Among the support options offered by TANGO, the cylindrical support is a well-suited support to crop the initial one to.

In the context of a given CR, a subunit’s intrinsic z-axis serves as an normal to the nuclear envelope.

Thus, a shallow cylinder extending from a SU should ideally contain mostly particles close to or embedded into the nuclear envelope.

height = 10 # try cylindrical support with symmetric = True.

# cylinder statistics also require the choice for an axis of rotation; here, a query particle's intrinsic z-axis is chosen.
# This choice is inspired by the NPC subunits having z-normals pointing in approximately the same direction.
axis = np.array([0, 0, 1])

cylinder_supp = tango.Cylinder(npc_twist_desc, radius=30, height=height, axis = axis, symmetric= True)

display(cylinder_supp.support.df)

Using a filter, one can further zoom in on the cytoplasmic rings by reducting the data to those particles, for which the rotation transporting their orientation to that of a neighboring one is close to being a rotation around the intrinsic z-axis.

Furthermore, a focus on the eight-fold symmetry of the NPC is implemented in the form of restrictions on the geodesic distance in radians. It is restricted to what is expected for the relative orientation between neighboring SUs i, i+1 (2pi/8), with some room for noise.

max_angle = np.degrees(0.5) # tolerance

z_axis_filtered = tango.AxisRot(twist_desc= cylinder_supp.support, max_angle= max_angle)

# focus on required eight-fold symmetry of the CR.

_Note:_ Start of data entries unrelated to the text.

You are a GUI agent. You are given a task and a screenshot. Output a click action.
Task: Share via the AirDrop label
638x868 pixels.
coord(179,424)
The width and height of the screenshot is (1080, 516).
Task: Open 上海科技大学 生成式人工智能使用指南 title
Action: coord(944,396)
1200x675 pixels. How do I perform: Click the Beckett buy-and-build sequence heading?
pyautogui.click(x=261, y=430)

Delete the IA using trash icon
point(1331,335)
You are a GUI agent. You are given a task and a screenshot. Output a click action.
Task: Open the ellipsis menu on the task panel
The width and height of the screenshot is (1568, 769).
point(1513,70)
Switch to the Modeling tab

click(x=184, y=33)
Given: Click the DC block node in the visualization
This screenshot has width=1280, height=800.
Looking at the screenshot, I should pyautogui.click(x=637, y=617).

df = z_axis_filtered.filter.df.copy()

# By removing the comment in the line of code below, SUs which are included which have a relative orientation close to 4pi/8, which is expected for SUs i, i+2.
df = df[((df['geodesic_distance_rad'] > 0.7) & (df['geodesic_distance_rad'] < 0.9))] # | ((df['geodesic_distance_rad'] > 1.4) & (df['geodesic_distance_rad'] < 1.7))]

# update the descriptor's data frame in order to use the built-in methods more easily.

z_axis_filtered.filter.df = df

Intersecting supports can be deduced from a data frame by treating subtomogram ids as nodes in a graph and connecting them whenever they form a ‘qp_id’–‘nn_id’–pair in a given row of that data frame.

The resulting graph decomposes into connected components which are computed from a twist descriptor using the proximity clustering method.

Here, it is applied to the most recent cleaning results. The parameter size_connected_components represents a lower bound for the amount of particles (nodes) per connected component.

This is chosen as 3, meaning that data is grouped into a CR if there are at least 3 SU in the same connected component.

S = z_axis_filtered.filter.proximity_clustering(size_connected_components= 3)

Each connected component is a networkx Graph object, the nodes of which are subtomogram ids, which can be used to get subsets of the input motivelist in order to label that sublist, before concatenating them into the output motive list.

out_motl = cryomotl.Motl()

for i, G in enumerate(S):

    subtomo_indices = list(set(G.nodes()))

    sub_motl = vis_motl.get_motl_subset(subtomo_indices, feature_id= 'subtomo_id')

    sub_motl.df['geom1'] = i * np.ones(sub_motl.df['geom1'].shape[0])

    out_motl = out_motl + sub_motl

out_motl.write_out('cr_components_tutorial.em')

The results can be visualized and inspected. Labels separating NPCs are included.